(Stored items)

Content starts

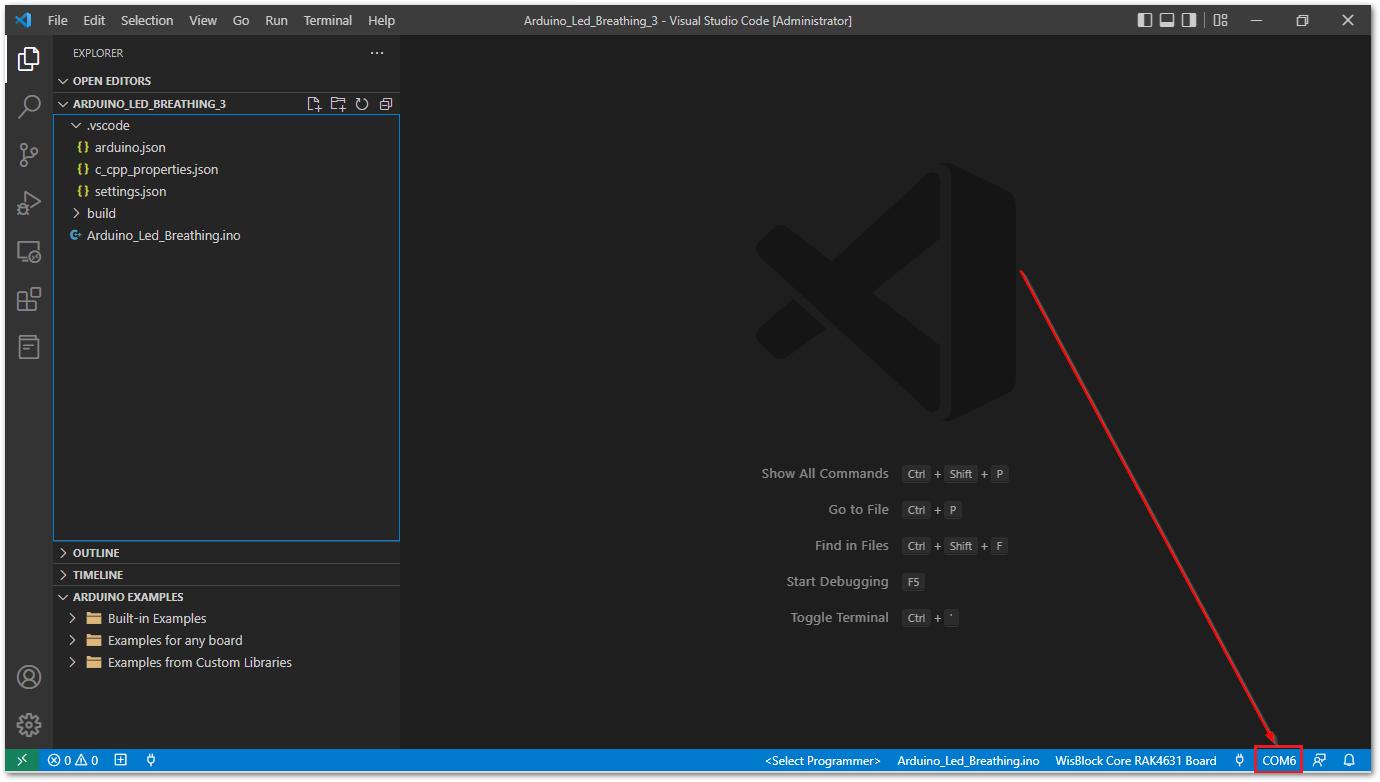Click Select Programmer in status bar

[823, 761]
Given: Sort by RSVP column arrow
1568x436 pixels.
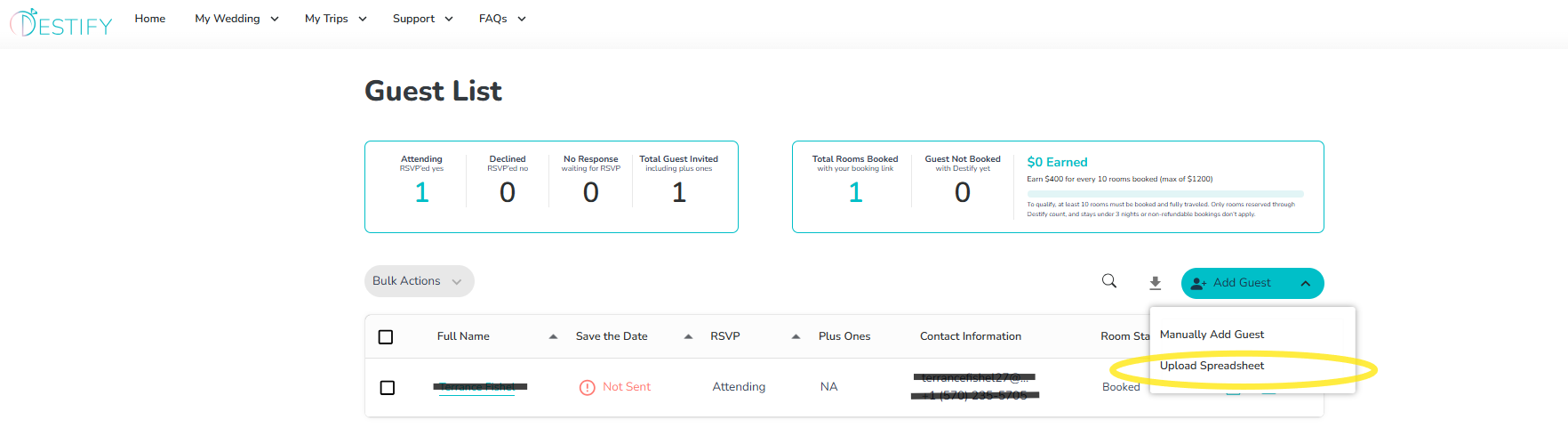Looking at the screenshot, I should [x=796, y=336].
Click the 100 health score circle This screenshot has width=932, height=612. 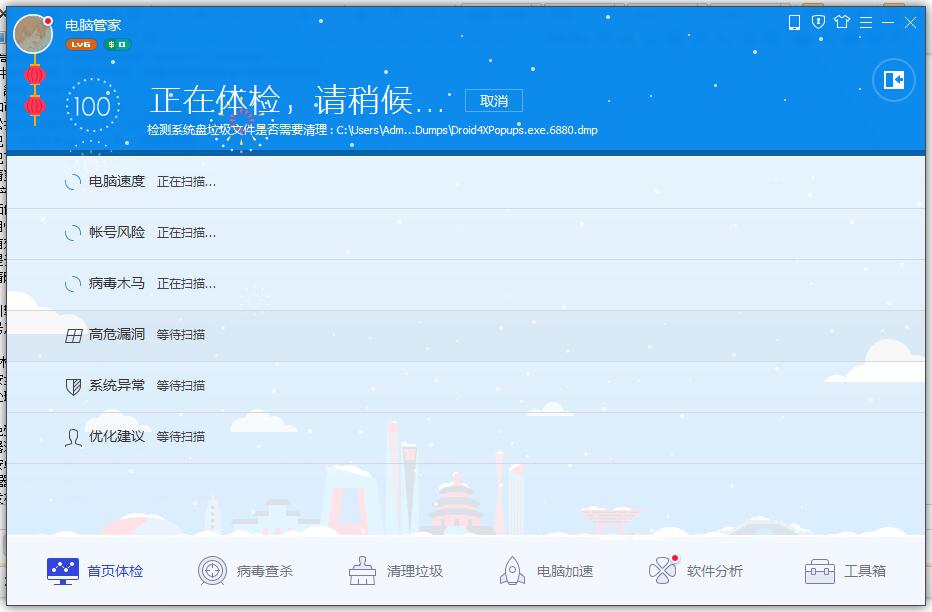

Content ends

> **PROBLEM DESCRIPTION**
From the line containing "1568x436 pixels." through the final line of the records, write out each line exactly, and include no pictures.

> **SOLUTION**
1568x436 pixels.
Looking at the screenshot, I should [x=796, y=336].
Click the 100 health score circle This screenshot has width=932, height=612. 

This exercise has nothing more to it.